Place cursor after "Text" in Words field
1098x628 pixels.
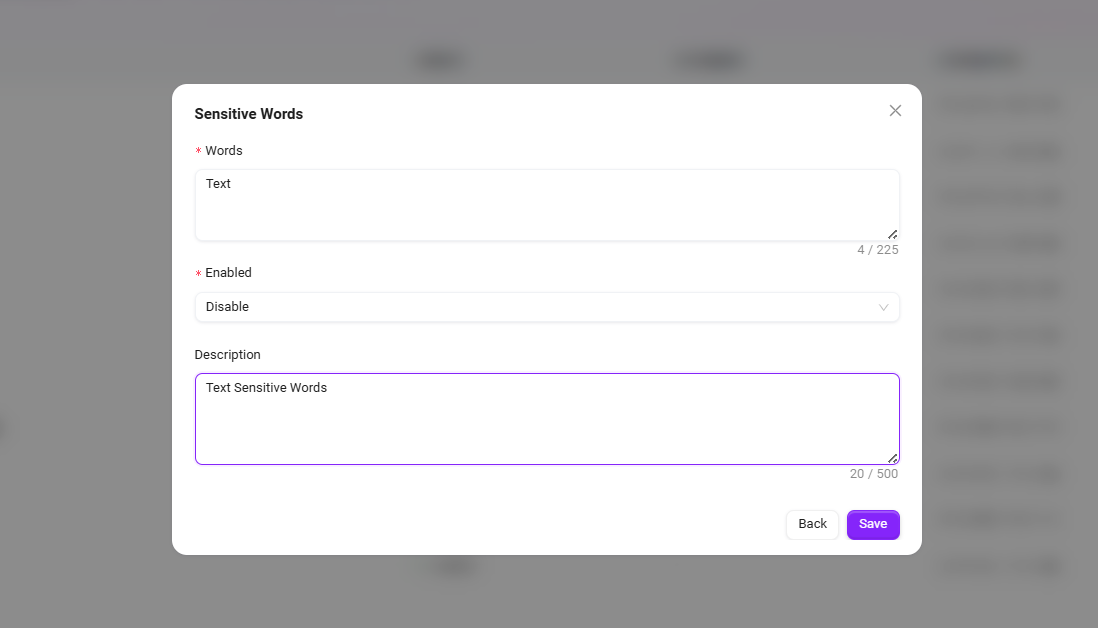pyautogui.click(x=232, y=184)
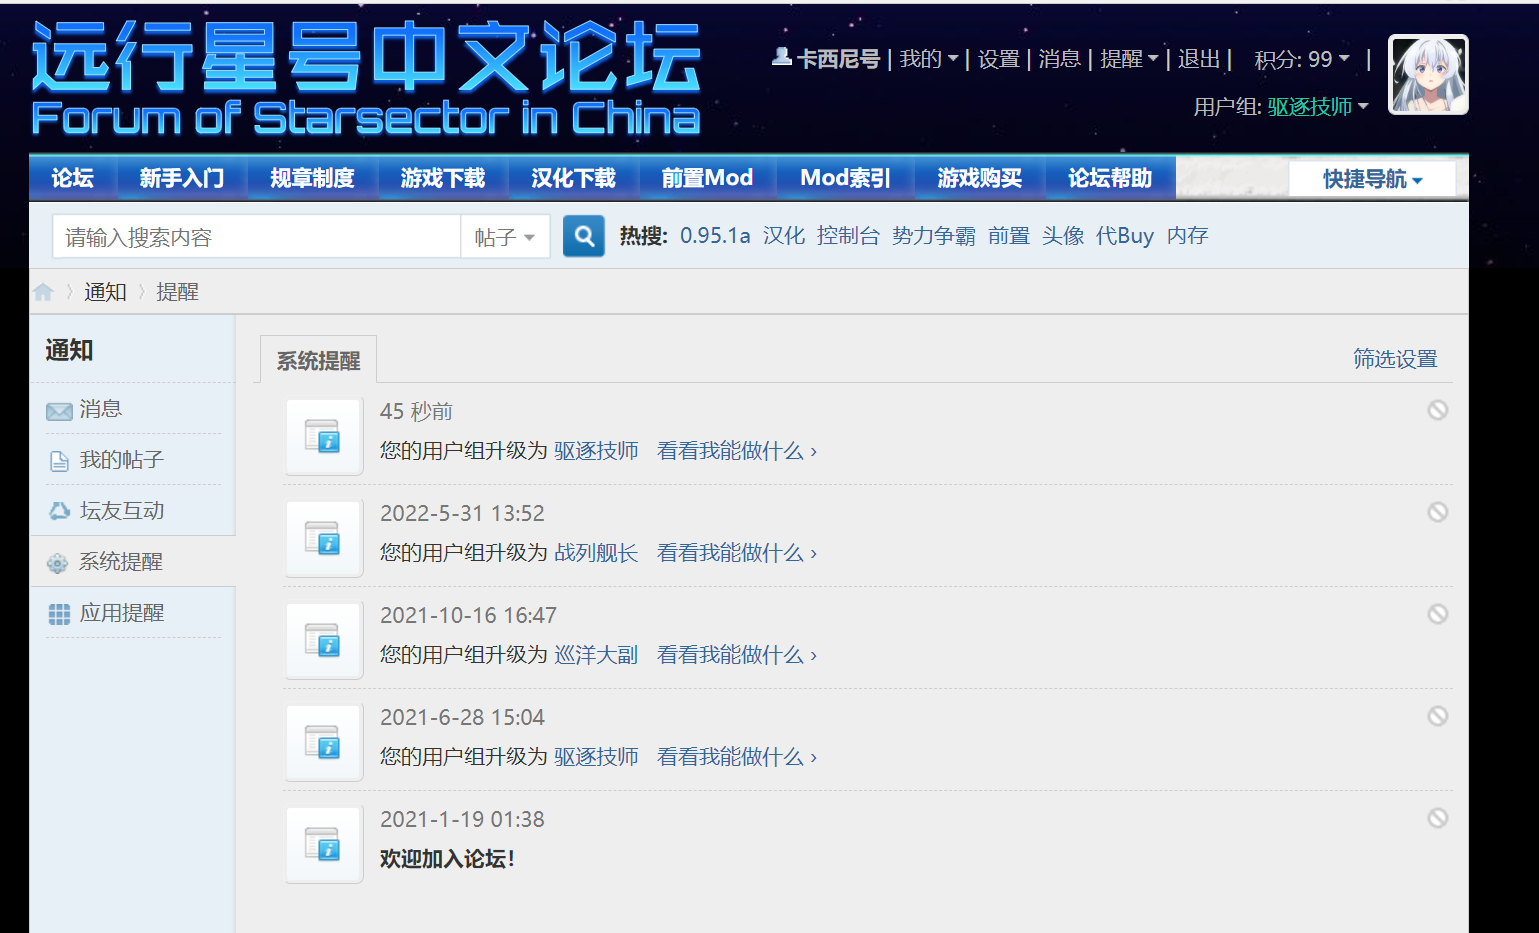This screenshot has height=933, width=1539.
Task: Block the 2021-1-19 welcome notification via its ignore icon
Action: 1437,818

==*==

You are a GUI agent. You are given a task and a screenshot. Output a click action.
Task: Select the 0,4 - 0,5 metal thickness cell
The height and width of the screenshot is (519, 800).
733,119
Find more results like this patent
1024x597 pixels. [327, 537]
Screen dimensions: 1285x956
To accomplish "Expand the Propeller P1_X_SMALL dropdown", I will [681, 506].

==*==

What to do
Reproduce the lines of the records starting at the one containing "Screen dimensions: 1285x956" and ending at the one containing "will [681, 506].".

Solved problem
Screen dimensions: 1285x956
To accomplish "Expand the Propeller P1_X_SMALL dropdown", I will [681, 506].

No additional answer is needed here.